Passage provided
MR JUSTICE BLACKBURNE: This is an appeal against orders made by Chief Registrar James on 28 November 2002, dismissing two applications by Peter Shalson to set aside statutory demands. In each case the respondent to the application, and therefore to this appeal, is DF Keane Ltd ("Keane's").

The background to the dispute is a contract dated 5 April 2000 to carry out extensions, alterations, refurbishments and other works to 98 Hamilton Terrace, London NW8. The form of contract was the intermediate form of JCT contract which provides for interim payments against certificates by the architect/contract administrator appointed under it. It also contains a right, in either the employer or the contractor, to have recourse to adjudication or arbitration as a means of settling any dispute or difference arising under it. Mr Shalson was the employer, Keane's the contractor, and Stephen Greenbury of The Stephen Greenbury Partnership Ltd the architect/contract administrator. The original contract sum was £1.95 million, but additional architect's instructions increased that figure to over £4.8 million. Work started in February 2000. Practical completion was reached some time in the spring of 2002.

At around the time of practical completion, there seems to have been a falling-out between Mr Shalson and Keane's. There were also differences between Mr Shalson and the architect/contract administrator, whose incorporated firm had by now undergone a change of name to Buller Greenbury Associates Ltd. This led, among other matters, to the termination of Buller Greenbury's appointment in June 2002, although they were reappointed in mid-September 2002. In the meantime a Mr Warren of Boyden & Co, the quantity surveyor appointed under the contract, purported to act as contract administrator, although he was never formally appointed to that role.

These proceedings concern statutory demands arising out of invoices submitted for payment by Keane's for sums certified as due by the architect/contract administrator. The first demand, dated and served on 12 July 2002, was for £102,443.56. It was based upon the unpaid balances of two invoices, one dated 21 December 2001 and the other dated 18 January 2002, and the whole of the sum claimed by a third invoice dated 24 May 2002. The second demand, dated and I think served on 2 August 2002, was for £31,082.80, being the amount of an invoice dated 10 July 2002.

Stored records
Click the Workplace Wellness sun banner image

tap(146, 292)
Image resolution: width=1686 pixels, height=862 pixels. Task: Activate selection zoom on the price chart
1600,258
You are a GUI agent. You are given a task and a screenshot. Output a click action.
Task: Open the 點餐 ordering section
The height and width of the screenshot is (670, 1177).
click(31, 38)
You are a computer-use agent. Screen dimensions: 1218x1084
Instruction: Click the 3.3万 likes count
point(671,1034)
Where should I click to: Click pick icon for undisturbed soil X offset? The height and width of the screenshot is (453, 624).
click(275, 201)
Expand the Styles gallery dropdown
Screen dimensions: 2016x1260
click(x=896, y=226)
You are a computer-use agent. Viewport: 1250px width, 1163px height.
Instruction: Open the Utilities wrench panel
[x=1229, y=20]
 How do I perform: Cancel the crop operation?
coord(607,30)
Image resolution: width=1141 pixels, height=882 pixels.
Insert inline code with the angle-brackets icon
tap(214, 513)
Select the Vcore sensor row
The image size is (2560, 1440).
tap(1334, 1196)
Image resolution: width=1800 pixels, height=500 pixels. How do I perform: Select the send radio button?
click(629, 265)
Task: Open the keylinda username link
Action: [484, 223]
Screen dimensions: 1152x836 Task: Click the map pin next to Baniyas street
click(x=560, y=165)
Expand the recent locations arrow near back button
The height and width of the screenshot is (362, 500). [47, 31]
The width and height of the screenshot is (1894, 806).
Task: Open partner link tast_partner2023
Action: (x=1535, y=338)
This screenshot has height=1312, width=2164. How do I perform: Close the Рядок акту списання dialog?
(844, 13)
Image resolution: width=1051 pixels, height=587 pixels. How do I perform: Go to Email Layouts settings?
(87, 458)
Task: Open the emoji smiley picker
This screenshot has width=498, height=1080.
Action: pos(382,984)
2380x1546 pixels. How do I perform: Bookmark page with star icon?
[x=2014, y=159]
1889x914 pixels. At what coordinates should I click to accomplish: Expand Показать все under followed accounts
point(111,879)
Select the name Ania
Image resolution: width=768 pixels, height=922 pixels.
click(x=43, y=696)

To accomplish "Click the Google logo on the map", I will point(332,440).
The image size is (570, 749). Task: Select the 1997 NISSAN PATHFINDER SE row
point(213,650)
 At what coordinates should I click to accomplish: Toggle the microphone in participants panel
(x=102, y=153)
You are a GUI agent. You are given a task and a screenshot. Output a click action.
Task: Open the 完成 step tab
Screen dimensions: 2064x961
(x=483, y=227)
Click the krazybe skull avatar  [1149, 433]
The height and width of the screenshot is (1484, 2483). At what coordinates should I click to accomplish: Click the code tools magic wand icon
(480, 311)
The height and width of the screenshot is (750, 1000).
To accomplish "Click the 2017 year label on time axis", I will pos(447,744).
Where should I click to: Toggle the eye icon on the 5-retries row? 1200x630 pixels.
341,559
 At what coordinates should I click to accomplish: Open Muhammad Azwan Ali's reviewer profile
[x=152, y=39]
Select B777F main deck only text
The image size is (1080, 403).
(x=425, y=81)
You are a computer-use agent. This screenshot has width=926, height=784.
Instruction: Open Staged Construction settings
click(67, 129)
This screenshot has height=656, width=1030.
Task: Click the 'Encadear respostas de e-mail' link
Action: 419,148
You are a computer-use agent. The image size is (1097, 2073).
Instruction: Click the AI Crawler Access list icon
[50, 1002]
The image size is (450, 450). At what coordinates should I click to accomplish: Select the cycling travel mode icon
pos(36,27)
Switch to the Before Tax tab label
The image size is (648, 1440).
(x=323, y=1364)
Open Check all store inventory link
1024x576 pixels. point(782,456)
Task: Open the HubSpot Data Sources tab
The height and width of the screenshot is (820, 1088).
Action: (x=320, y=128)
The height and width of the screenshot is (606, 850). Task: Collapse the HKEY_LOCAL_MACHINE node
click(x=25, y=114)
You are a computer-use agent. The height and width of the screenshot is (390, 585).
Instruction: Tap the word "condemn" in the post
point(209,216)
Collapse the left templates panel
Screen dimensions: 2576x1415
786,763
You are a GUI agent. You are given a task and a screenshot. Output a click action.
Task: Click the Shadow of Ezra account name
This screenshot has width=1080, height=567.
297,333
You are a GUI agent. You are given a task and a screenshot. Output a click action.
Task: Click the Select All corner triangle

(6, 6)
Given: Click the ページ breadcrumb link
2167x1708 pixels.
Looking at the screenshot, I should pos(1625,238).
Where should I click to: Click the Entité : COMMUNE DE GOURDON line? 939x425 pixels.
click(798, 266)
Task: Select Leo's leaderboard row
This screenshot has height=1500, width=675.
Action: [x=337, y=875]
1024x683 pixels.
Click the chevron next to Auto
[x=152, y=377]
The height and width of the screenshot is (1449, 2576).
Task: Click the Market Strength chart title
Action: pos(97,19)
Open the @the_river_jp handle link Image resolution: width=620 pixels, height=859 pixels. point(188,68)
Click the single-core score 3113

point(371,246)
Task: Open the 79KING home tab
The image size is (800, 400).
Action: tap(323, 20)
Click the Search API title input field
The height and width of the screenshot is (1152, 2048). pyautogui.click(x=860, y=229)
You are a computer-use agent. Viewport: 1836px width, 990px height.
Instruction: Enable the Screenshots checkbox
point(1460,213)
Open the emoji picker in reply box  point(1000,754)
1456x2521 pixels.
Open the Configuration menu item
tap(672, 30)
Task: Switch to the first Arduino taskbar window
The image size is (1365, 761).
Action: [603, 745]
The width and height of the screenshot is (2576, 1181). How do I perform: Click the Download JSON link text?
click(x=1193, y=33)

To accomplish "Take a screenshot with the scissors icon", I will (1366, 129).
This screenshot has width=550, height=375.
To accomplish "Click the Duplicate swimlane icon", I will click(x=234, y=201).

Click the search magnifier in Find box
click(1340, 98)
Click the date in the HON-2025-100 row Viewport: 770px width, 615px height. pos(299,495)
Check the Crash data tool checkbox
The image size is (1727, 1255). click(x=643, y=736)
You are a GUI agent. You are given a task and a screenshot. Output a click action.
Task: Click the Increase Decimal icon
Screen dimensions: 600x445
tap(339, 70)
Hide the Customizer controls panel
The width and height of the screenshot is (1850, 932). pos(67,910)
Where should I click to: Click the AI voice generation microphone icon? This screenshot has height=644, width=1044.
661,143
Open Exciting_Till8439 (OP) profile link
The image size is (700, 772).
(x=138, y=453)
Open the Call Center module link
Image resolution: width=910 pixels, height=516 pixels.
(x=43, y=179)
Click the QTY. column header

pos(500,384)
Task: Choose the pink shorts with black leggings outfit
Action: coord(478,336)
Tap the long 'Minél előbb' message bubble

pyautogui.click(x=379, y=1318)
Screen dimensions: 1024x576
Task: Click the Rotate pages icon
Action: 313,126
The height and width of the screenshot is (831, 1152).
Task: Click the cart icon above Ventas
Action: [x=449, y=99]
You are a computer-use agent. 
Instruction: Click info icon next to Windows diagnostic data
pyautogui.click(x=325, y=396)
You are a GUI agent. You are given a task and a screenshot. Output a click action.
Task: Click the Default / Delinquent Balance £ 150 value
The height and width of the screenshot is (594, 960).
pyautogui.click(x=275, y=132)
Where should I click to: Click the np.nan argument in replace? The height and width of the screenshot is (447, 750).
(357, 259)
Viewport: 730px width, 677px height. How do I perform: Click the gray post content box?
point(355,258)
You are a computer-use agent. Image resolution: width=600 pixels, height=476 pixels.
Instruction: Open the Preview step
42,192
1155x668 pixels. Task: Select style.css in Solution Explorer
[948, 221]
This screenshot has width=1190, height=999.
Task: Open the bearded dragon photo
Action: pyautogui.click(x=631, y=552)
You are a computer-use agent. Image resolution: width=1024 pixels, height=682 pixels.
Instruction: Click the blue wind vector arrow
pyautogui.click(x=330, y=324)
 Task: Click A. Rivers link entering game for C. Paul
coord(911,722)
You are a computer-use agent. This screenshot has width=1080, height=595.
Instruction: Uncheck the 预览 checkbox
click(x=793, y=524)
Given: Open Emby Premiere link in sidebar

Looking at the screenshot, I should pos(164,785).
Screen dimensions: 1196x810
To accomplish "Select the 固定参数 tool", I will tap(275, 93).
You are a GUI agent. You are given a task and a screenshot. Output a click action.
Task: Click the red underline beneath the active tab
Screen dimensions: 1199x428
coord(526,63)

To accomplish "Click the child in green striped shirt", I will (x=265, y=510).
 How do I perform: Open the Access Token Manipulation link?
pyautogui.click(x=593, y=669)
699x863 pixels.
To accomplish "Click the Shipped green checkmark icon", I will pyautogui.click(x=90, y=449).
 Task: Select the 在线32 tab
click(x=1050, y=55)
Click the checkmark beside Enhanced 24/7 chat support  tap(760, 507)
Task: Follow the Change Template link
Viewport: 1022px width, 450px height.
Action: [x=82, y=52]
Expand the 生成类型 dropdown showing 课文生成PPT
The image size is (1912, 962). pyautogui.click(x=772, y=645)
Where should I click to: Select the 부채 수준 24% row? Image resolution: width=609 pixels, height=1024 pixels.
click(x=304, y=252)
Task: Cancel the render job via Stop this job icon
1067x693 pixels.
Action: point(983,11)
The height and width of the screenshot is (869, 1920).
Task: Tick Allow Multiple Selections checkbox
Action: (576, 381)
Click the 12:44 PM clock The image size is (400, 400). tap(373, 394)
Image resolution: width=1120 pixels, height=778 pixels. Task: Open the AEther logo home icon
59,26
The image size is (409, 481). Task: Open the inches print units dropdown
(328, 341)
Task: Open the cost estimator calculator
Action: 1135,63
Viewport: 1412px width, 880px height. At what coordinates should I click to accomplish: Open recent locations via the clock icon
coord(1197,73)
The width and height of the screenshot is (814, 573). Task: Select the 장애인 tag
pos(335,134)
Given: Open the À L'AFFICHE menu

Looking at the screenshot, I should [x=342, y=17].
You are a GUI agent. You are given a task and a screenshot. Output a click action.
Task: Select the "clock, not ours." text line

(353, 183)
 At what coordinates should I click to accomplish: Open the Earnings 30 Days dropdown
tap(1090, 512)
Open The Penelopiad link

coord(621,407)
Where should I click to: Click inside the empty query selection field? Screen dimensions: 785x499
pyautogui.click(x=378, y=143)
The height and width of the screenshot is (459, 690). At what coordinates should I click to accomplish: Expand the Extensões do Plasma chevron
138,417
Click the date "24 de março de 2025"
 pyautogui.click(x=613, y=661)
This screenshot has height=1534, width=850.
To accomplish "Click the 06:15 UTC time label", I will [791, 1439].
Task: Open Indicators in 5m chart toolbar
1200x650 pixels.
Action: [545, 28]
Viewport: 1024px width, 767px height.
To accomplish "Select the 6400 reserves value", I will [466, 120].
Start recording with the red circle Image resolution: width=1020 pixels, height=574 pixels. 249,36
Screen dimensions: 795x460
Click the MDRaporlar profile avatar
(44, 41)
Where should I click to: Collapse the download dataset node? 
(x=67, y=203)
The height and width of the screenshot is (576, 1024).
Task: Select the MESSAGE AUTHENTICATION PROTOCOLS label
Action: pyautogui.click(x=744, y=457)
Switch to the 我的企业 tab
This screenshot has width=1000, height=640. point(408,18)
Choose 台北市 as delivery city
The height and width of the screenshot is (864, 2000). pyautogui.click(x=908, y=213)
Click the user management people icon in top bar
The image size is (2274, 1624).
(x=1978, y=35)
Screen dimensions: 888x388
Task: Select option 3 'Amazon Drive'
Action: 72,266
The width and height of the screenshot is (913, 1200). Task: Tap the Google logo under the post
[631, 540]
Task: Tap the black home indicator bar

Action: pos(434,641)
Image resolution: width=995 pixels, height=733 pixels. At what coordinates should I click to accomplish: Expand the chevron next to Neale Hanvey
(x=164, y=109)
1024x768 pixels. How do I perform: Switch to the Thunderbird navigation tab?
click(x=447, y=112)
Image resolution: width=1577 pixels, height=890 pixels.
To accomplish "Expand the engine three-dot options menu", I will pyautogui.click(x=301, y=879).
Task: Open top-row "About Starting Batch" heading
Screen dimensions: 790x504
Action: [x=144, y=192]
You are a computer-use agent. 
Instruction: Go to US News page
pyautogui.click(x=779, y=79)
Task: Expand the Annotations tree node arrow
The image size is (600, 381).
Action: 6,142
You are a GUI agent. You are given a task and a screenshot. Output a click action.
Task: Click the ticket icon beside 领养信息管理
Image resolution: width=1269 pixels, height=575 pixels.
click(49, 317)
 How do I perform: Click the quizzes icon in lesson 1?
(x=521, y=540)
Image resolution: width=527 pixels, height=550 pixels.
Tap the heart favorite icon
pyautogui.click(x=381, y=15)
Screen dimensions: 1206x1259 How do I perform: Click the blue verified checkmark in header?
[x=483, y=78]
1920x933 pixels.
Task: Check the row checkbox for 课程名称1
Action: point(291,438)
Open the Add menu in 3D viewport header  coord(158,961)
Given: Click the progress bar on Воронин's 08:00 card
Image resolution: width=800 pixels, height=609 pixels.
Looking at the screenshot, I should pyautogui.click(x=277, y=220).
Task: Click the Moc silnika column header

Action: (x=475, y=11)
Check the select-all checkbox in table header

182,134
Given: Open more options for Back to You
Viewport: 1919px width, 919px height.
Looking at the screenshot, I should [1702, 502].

Your goal
According to the judgment excerpt, what was the amount of the first statutory demand served on 12 July 2002? The rows are unrelated to the judgment excerpt and can be ignored.

Completed exercise
£102,443.56